The House Judiciary chair spent the better part of the week attempting to twist and tweak Smirnov’s testimony, insisting, as he had for months, that Smirnov’s allegations—that Biden had reaped millions off of a business deal between his son and the Ukrainian company Burisma—still held weight, and could prove the most viable pathway to successfully charge the sitting president. That is, even after Smirnov was indicted for lying to the FBI about those claims—and then reportedly admitted to prosecutors that the story had been drawn up with the help of top Russian intelligence officials and the whole thing was a bed of lies.

Still, Jordan couldn’t totally put the theory to rest at CPAC on Friday, attempting instead to distract from the dumpster fire probe by claiming the Department of Justice was operating under a double standard by arresting Smirnov for lying to investigators.

“But there sure is quite a contrast for—Christopher Steele can give false information about President Trump, and he continues to get paid. This guy, this Mr. Smirnov, can give false information—what they’ve said is false information—and he gets arrested,” Jordan added, referring to former British spy Christopher Steele and his private report of raw intelligence on Trump’s suspected ties to the Russian government, better known as the Steele Dossier.

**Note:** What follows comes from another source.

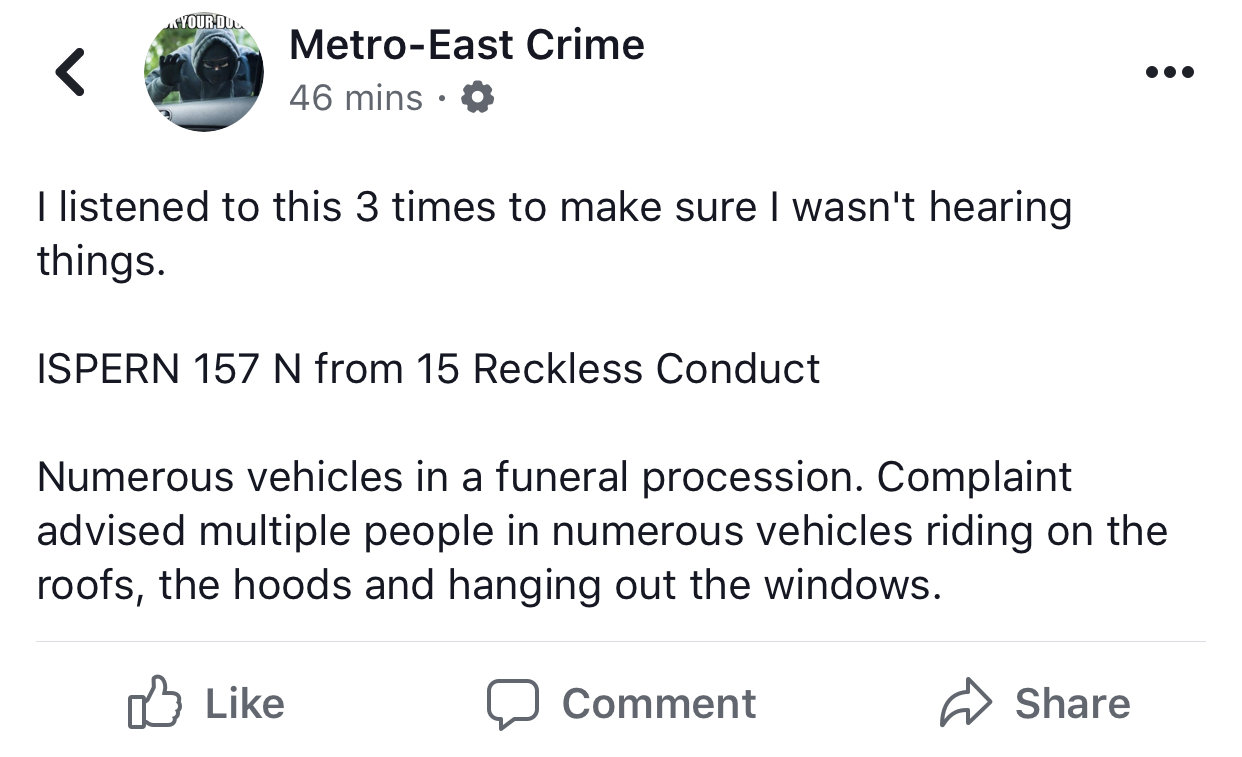Open the three-dot post options menu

Trump and his allies have attempted to claim that the dossier served as the basis for Trump’s impeachment inquiry. In reality, a Republican-controlled House Intelligence Committee (which Jordan has sat on since 2019) helped prompt an FBI investigation with its memo on former Trump campaign aide George Papadopoulos.

The Ohio lawmaker’s confession also comes two days after one of his colleagues, Representative Ken Buck, revealed that Jordan and House Oversight Chair James Comer had both been warned ahead of time that the story sold by their primary witness was full of holes.

“Obviously, this witness—and we were warned at the time that we received the document outlining this witness’s testimony—we were warned that the credibility of this statement was not known,” Buck told Kaitlin Collins on CNN’s The Source.